Task details
Number of lines with "computer" in the data: give that figure by itself.

Information
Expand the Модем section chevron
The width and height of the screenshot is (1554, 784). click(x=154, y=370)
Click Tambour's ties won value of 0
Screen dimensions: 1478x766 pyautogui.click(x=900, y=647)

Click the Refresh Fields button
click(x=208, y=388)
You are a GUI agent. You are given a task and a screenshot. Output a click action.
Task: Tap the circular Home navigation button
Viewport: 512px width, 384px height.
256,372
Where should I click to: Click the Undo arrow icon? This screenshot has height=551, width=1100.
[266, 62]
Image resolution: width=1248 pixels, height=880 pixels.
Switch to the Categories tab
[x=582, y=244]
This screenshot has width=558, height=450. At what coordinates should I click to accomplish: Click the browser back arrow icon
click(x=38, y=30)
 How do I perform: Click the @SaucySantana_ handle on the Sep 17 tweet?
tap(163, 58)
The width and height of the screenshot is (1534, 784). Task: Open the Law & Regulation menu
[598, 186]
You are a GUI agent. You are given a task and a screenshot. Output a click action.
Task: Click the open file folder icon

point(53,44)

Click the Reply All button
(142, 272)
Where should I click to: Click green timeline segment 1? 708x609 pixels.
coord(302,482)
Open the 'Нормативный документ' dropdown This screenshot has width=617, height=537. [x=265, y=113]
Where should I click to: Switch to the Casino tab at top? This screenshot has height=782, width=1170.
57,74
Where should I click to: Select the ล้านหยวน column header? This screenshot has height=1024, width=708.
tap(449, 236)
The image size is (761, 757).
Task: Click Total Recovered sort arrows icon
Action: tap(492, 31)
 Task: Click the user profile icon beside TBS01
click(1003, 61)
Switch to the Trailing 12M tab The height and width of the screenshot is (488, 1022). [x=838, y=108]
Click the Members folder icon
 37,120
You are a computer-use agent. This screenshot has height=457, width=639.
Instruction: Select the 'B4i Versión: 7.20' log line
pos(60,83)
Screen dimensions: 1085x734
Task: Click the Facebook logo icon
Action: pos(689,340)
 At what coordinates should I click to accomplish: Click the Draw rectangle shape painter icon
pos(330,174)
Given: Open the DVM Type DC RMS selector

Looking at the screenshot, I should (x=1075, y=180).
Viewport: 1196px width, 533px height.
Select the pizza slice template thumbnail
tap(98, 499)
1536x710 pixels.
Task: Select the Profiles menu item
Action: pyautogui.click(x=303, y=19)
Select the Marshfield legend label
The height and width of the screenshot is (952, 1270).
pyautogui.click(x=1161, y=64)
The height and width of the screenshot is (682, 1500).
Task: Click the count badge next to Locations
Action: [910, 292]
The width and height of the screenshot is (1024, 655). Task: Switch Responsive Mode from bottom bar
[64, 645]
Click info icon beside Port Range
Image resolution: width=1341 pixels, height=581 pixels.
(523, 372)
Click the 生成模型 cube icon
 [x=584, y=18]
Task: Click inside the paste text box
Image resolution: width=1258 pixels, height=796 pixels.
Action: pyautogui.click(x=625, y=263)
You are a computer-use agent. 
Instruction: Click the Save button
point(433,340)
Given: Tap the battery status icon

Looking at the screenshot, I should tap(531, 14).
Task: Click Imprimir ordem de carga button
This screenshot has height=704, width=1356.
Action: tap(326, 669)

Expected output
2